Exercise requirements:
**a.** Answer these questions about the passage on attic squirrels, one per line:
(i) If the squirrel is not really the problem, what is?
(ii) What does the passage call the structural vulnerability?
(iii) Which three conditions make DIY work?
**b.** Rewrite the passage on attic squirrels from "DIY works when" up to and including "same Tuesday afternoon.", replacing "Tuesday afternoon" with "Saturday morning".

So you searched for how to get rid of them yourself. Fair enough. Here is an honest breakdown of what works, what does not, and where the DIY line actually is — because there is a real one, and it is not where most websites put it.

Can I get rid of squirrels in my attic myself?

Technically, yes. Practically, it depends entirely on what you mean by "get rid of." If you mean making the scratching stop for a few days, that is not hard. If you mean solving the problem so it does not come back next month, that is a different job.

The squirrel you hear is not really the problem. The hole is the problem. Squirrels enter through gaps in the roofline, damaged soffits, construction gaps where dormers meet the main roof, and chewed-open gable vents. The animal is a symptom. The structural vulnerability is the disease.

DIY works when the entry point is obvious, accessible from a ladder, and singular. In practice, most attic squirrel situations involve multiple entry points, roof-level access that requires fall protection, and at least one gap that is not visible from the ground. If you are comfortable working at roof height and can confidently identify every opening, you have a shot. Most homeowners cannot do both of those things on the same Tuesday afternoon.

Exercise data:

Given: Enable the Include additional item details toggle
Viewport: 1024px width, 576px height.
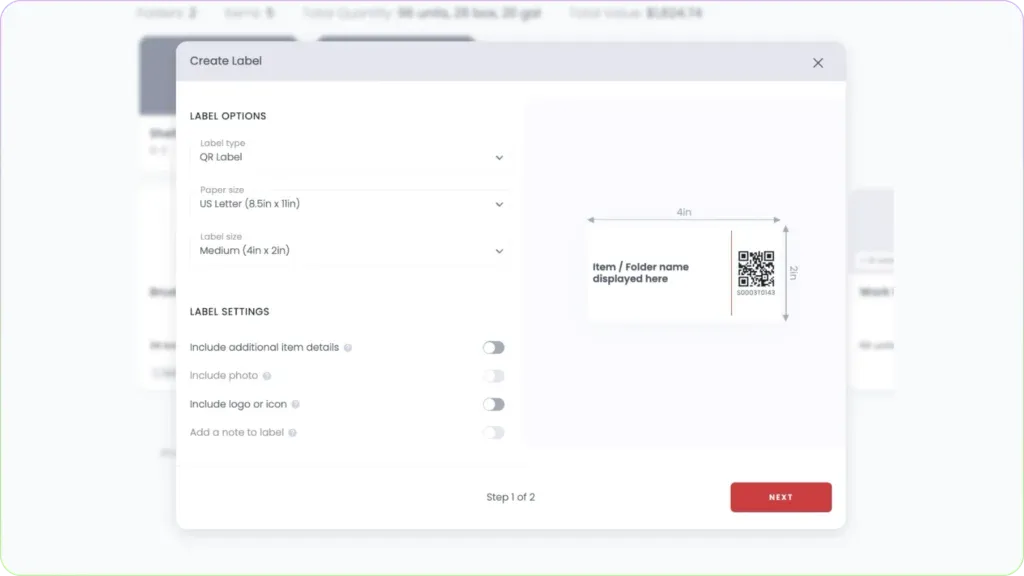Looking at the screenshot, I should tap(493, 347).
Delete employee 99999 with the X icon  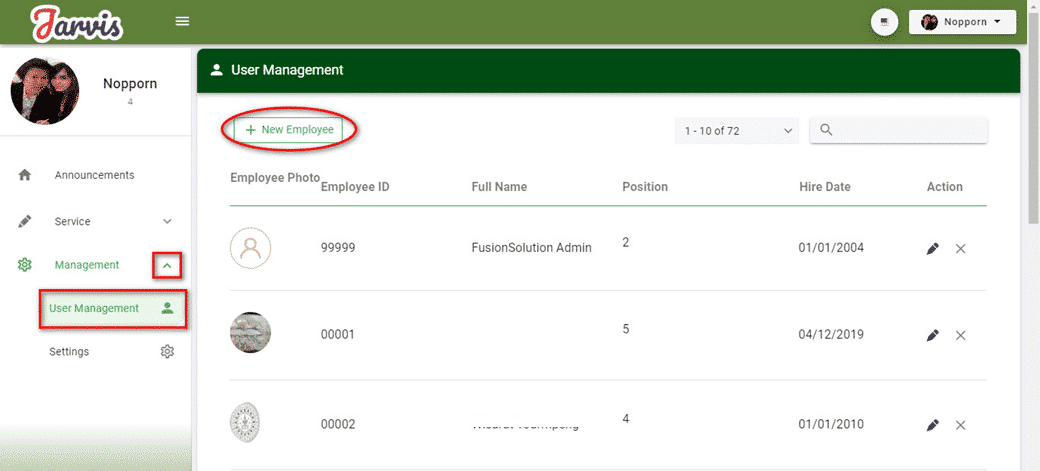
* * *
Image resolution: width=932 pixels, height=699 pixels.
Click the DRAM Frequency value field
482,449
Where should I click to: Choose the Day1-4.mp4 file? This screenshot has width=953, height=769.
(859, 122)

Solution list:
**a.**
(i) The hole.
(ii) The disease.
(iii) The entry point is obvious, accessible from a ladder, and singular.

**b.**
DIY works when the entry point is obvious, accessible from a ladder, and singular. In practice, most attic squirrel situations involve multiple entry points, roof-level access that requires fall protection, and at least one gap that is not visible from the ground. If you are comfortable working at roof height and can confidently identify every opening, you have a shot. Most homeowners cannot do both of those things on the same Saturday morning.